A personalidade, a individualidade, a liberdade – tudo o que é essencial na figura do homem corre o risco de uma anulação em favor da coletividade. O que é social parece tudo pretender em direitos sobre o que é individual. Em momentos destes a personalidade do homem sofre os seus maiores perigos, mas encontra também, neste domínio instável e aparentemente desvantajoso, os mais fortes estímulos para a sua afirmação.

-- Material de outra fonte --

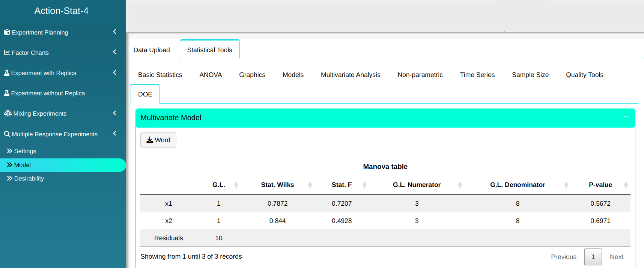Open the ANOVA menu tab
This screenshot has height=268, width=644.
[x=211, y=75]
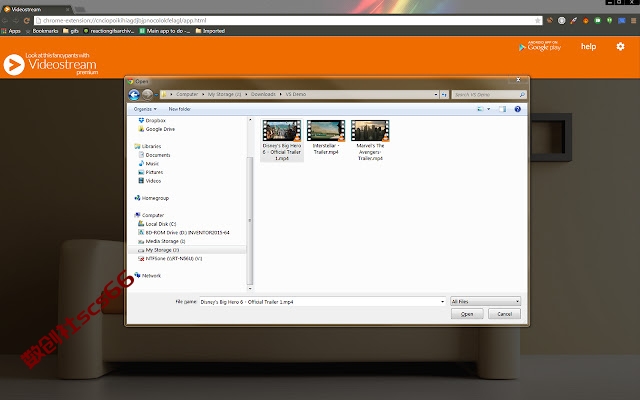Select Local Disk (C:) in tree
Screen dimensions: 640x400
point(160,224)
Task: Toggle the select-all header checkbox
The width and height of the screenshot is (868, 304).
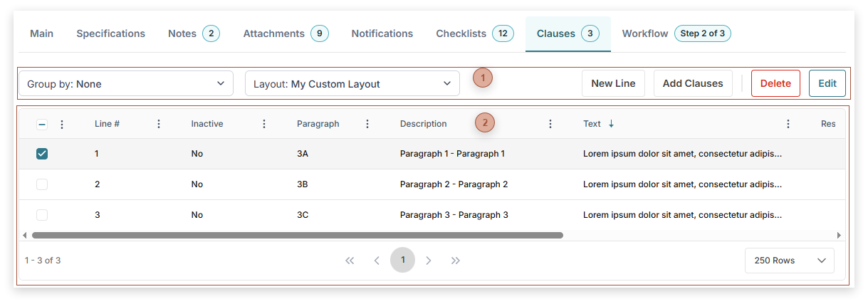Action: 42,124
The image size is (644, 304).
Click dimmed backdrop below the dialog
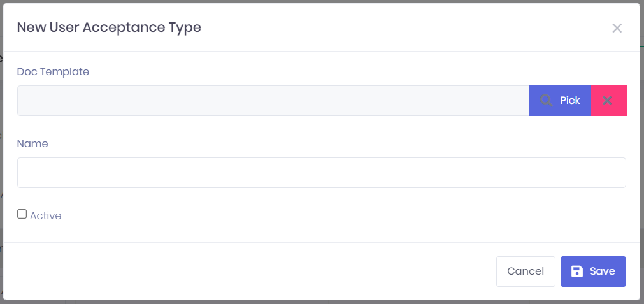318,302
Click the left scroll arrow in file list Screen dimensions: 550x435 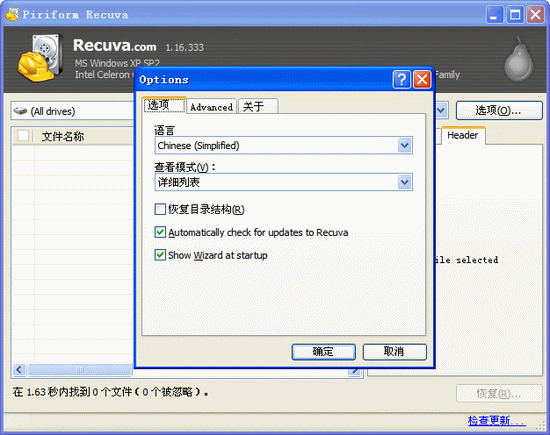[19, 369]
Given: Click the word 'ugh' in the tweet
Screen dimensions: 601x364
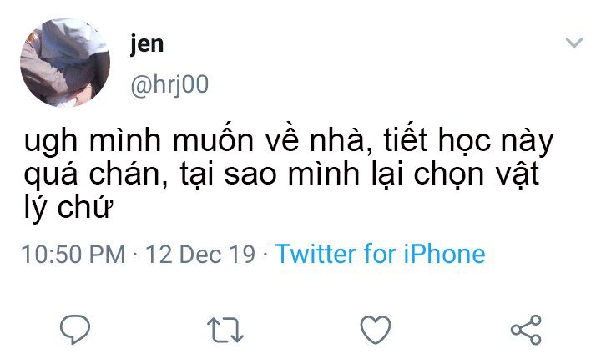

Os estímulos da adversidade e do sofrimento.
Resulta deste espírito de totalidade e de coletivismo que as épocas
e os valores que as representam – valores políticos, econômicos, espirituais – tendem todos para as sínteses definitivas e inapeláveis. A análise passa a ser julgada como uma repugnante doença mental. As paixões, os delírios, os fanatismos são impulsos sentimentais que só conduzem às sínteses e nunca às análises. É verdade que se poderia lembrar que as sínteses são conclusões normais das análises. Mas de outra natureza são as sínteses das épocas
: elas se formam por si mesmas, por geração espontânea, como expressões de uma mística intocável.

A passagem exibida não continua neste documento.